### About this exercise:
Please set down, unchanged, each line from the one with "You are a computer-use" to the final line of the data below, both included. Drop the pictures.

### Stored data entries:
************

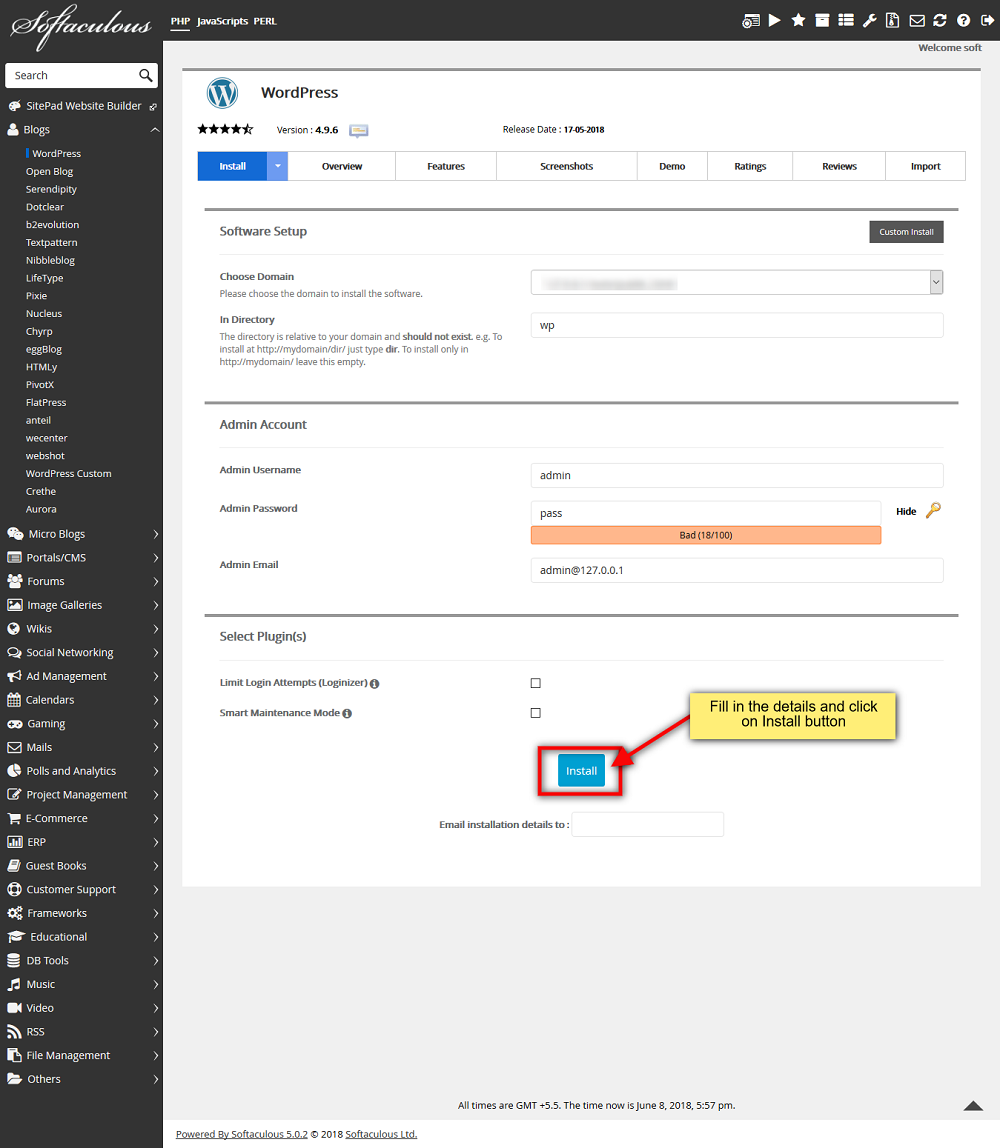Open the Reviews tab
This screenshot has width=1000, height=1148.
coord(839,166)
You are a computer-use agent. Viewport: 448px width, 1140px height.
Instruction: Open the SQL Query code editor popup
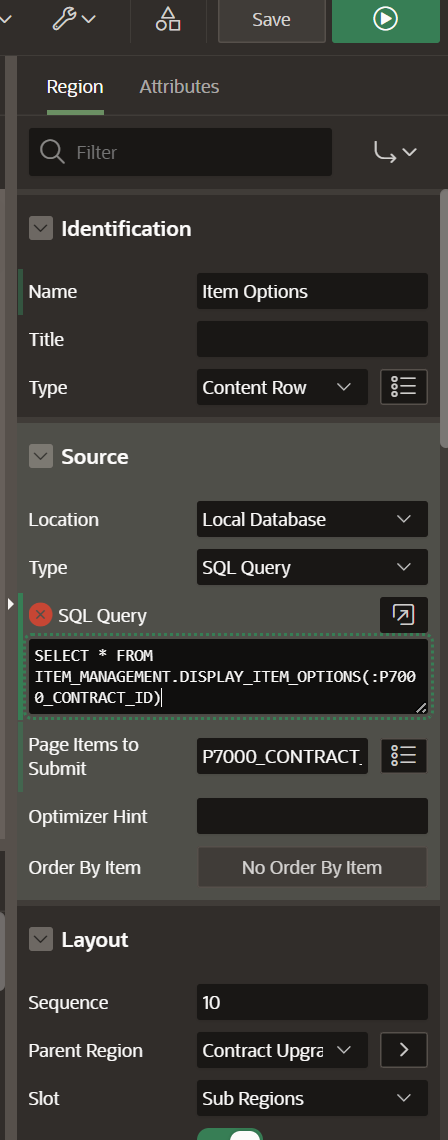tap(404, 616)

************

### Response:
You are a computer-use agent. Viewport: 448px width, 1140px height.
Instruction: Open the SQL Query code editor popup
tap(404, 616)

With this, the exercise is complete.